Teach the mystery of God’s transcendence and immanence without collapsing into contradiction. Help believers embrace mystery where Scripture leaves it while holding firmly to what Scripture clearly reveals. Show how orthodox doctrine actually better serves pastoral needs than Dake’s innovations.
The Path Forward
The church must actively teach orthodox omnipresence, not assume it. Many sitting in evangelical churches unconsciously hold views closer to Dake than to biblical orthodoxy. Regular, clear teaching on God’s attributes inoculates against such errors.
Seminaries must ensure pastors graduate with robust understanding of classical theism. Too many emerge with shallow theological training, unable to recognize or refute errors like Dake’s. Systematic theology must be thoroughly grounded in Scripture while informed by historical theology.
Christian publishers and content creators bear responsibility for promoting orthodox teaching. Books, curricula, and media that depict God as bodily or localized should be corrected or rejected. Especially in children’s materials, we must be careful not to plant seeds of error that will grow into theological weeds.
Conclusion: The God Who Fills All in All
We return to where we began—the urgent need to recover biblical omnipresence from the debris of error. Dake’s teaching hasn’t merely adjusted our understanding of one divine attribute; it has presented an entirely different god—a superhuman rather than the supernatural God, a cosmic administrator rather than the transcendent Creator, a heavenly resident rather than the One who fills heaven and earth.

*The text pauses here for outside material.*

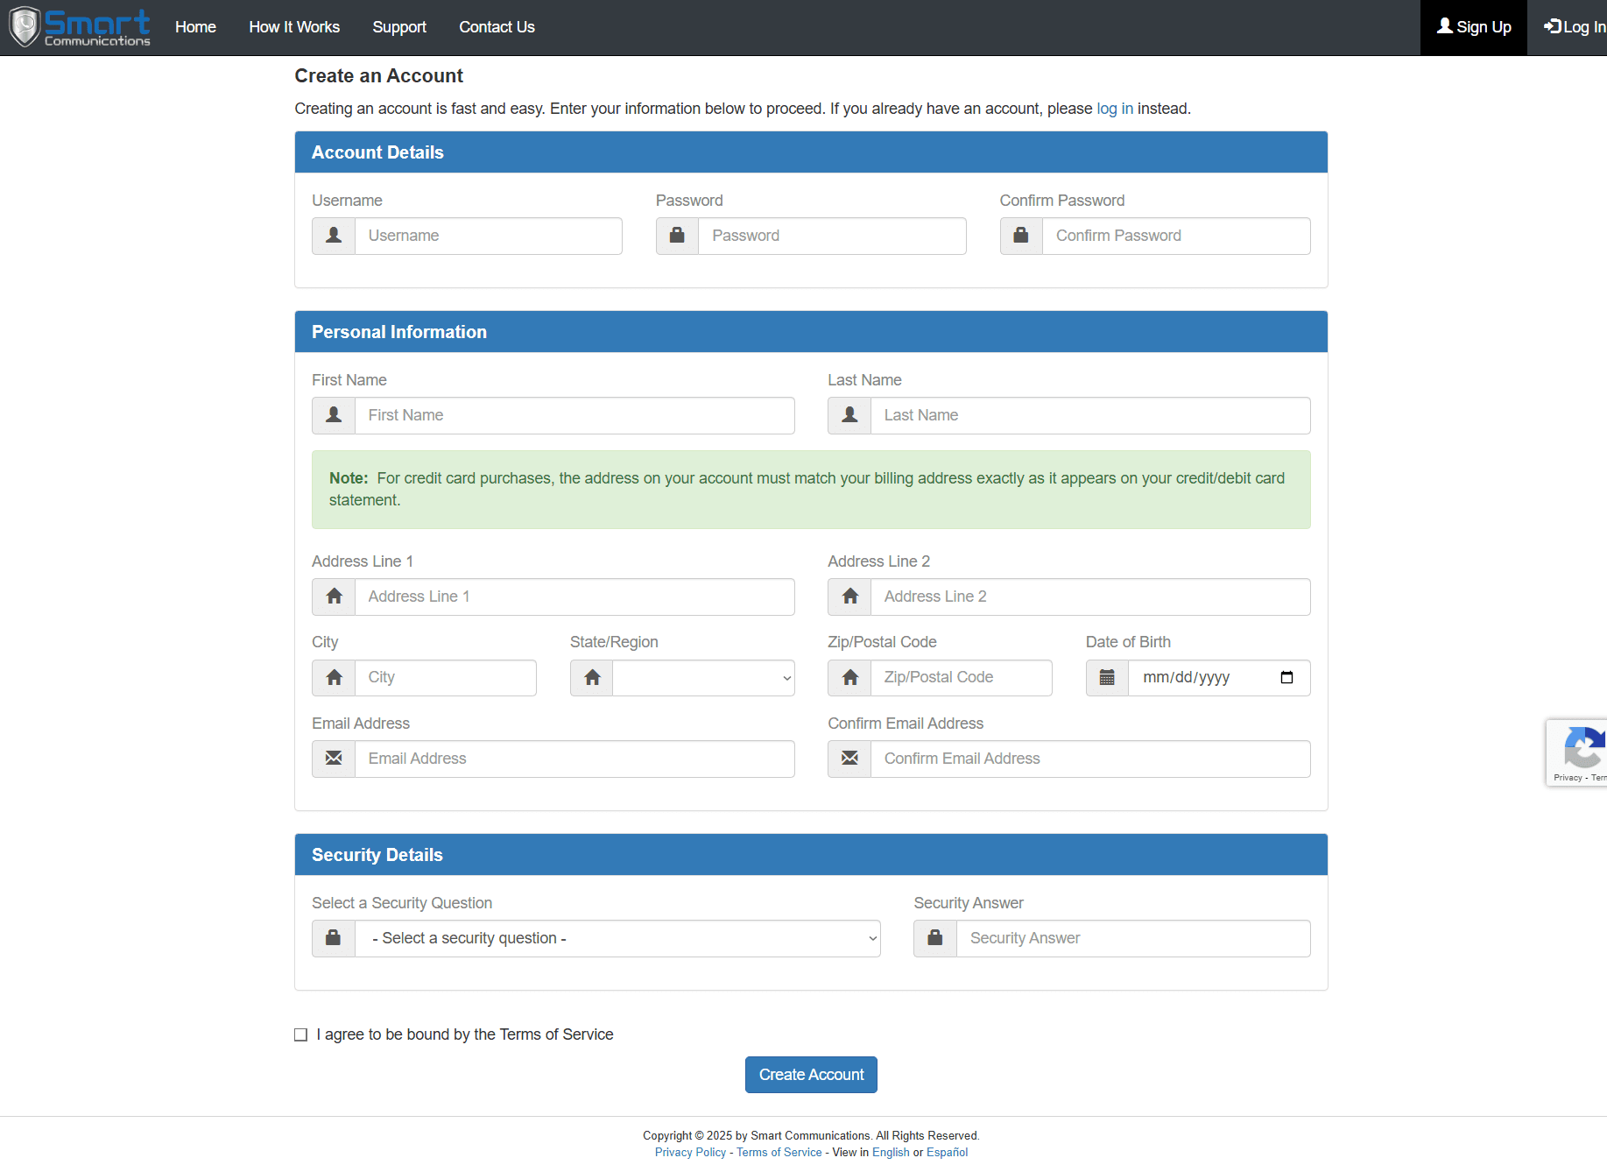Focus the First Name input field
The height and width of the screenshot is (1172, 1607).
click(x=574, y=415)
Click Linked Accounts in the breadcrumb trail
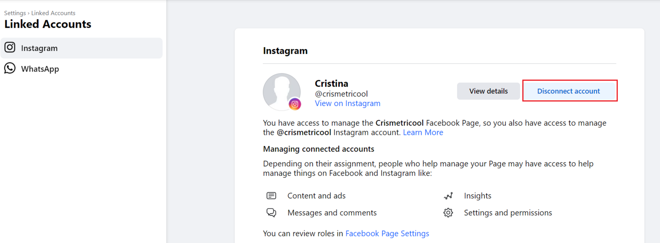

The stakes could not be higher. If we accept Dake’s limited deity, we lose the God of the Bible. We exchange the One in whom “we live and move and have our being” for a distant observer who must travel to help us. We trade the God who fills all in all for one who occupies a throne and commutes to work. We surrender the comfort of constant divine presence for the uncertainty of possible divine visits.
But when we hold fast to biblical omnipresence, we retain the God who inspired awe in the prophets, comfort in the apostles, and worship through the ages. This is the God who can promise never to leave nor forsake us because He cannot leave—He fills all things. This is the God who hears every prayer instantly because He’s present to every pray-er. This is the God who sustains every atom while ruling every galaxy, who numbers hairs while directing history, who dwells in highest heaven while inhabiting the contrite heart.
The path forward is clear: we must return to the biblical, historical, orthodox doctrine of divine omnipresence. Not as an abstract theological concept but as practical reality that shapes worship, empowers holiness, and provides comfort. We must teach it clearly, guard it carefully, and apply it practically.
Let David’s words become our confession and comfort: “Where can I go from Your Spirit? Or where can I flee from Your presence? If I ascend into heaven, You are there; If I make my bed in hell, behold, You are there” (Psalm 139:7-8, NKJV). This is not the poetry of primitive imagination but the revelation of ultimate reality. God is not a localized being with a body who travels from place to place. He is the omnipresent Spirit who fills heaven and earth, in whom we live and move and have our being.
May we never exchange this glorious truth for the shabby substitute of a limited, localized deity. May we worship the God who is actually revealed in Scripture—infinite, eternal, unchangeable, and yes, omnipresent. And may this truth not remain in our heads as cold doctrine but burn in our hearts as living reality, transforming how we pray, worship, live, and die.
For we serve not a God who must travel to meet us but One who promises: “Lo, I am with you always, even to the end of the age” (Matthew 28:20, NKJV). This is the gospel’s guarantee, the believer’s comfort, and the truth that Dake’s errors can never overthrow. The omnipresent God—Father, Son, and Holy Spirit—fills all in all, forever and ever. Amen.
Key Points Summary
- God’s omnipresence means He is wholly present everywhere simultaneously, not partially distributed or traveling between locations as Dake erroneously teaches.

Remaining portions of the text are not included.